Each record should be reproduced exactly.

DATA RECORDS:
▼

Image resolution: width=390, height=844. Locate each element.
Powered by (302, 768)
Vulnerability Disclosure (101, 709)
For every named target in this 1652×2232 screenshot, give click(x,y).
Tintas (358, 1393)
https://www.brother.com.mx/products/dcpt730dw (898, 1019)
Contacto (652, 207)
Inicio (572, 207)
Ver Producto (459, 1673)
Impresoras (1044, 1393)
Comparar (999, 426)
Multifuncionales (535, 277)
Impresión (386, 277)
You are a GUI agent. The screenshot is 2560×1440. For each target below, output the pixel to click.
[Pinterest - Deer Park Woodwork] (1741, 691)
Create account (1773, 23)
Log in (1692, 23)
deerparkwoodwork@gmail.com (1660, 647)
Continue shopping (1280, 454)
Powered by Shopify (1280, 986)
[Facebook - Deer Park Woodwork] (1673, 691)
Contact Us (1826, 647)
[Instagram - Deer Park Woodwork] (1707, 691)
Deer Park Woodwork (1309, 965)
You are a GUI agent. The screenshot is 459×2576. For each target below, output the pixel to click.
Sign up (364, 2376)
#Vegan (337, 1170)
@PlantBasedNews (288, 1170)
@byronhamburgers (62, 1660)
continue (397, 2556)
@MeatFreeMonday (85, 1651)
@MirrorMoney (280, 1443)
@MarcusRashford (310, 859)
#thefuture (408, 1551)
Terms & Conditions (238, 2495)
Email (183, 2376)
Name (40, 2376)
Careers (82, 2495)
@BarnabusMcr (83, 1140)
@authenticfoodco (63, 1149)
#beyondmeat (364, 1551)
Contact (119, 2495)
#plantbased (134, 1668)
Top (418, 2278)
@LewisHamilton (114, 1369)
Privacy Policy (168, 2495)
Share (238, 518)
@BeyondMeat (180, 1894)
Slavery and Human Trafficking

▲

WRITTEN RESPONSE:
Image resolution: width=390, height=844. Locate each element.
Powered by (302, 768)
Vulnerability Disclosure (101, 709)
For every named target in this 1652×2232 screenshot, give click(x,y).
Tintas (358, 1393)
https://www.brother.com.mx/products/dcpt730dw (898, 1019)
Contacto (652, 207)
Inicio (572, 207)
Ver Producto (459, 1673)
Impresoras (1044, 1393)
Comparar (999, 426)
Multifuncionales (535, 277)
Impresión (386, 277)
You are a GUI agent. The screenshot is 2560×1440. For each target below, output the pixel to click.
[Pinterest - Deer Park Woodwork] (1741, 691)
Create account (1773, 23)
Log in (1692, 23)
deerparkwoodwork@gmail.com (1660, 647)
Continue shopping (1280, 454)
Powered by Shopify (1280, 986)
[Facebook - Deer Park Woodwork] (1673, 691)
Contact Us (1826, 647)
[Instagram - Deer Park Woodwork] (1707, 691)
Deer Park Woodwork (1309, 965)
You are a GUI agent. The screenshot is 459×2576. For each target below, output the pixel to click.
Sign up (364, 2376)
#Vegan (337, 1170)
@PlantBasedNews (288, 1170)
@byronhamburgers (62, 1660)
continue (397, 2556)
@MeatFreeMonday (85, 1651)
@MirrorMoney (280, 1443)
@MarcusRashford (310, 859)
#thefuture (408, 1551)
Terms & Conditions (238, 2495)
Email (183, 2376)
Name (40, 2376)
Careers (82, 2495)
@BarnabusMcr (83, 1140)
@authenticfoodco (63, 1149)
#beyondmeat (364, 1551)
Contact (119, 2495)
#plantbased (134, 1668)
Top (418, 2278)
@LewisHamilton (114, 1369)
Privacy Policy (168, 2495)
Share (238, 518)
@BeyondMeat (180, 1894)
Slavery and Human Trafficking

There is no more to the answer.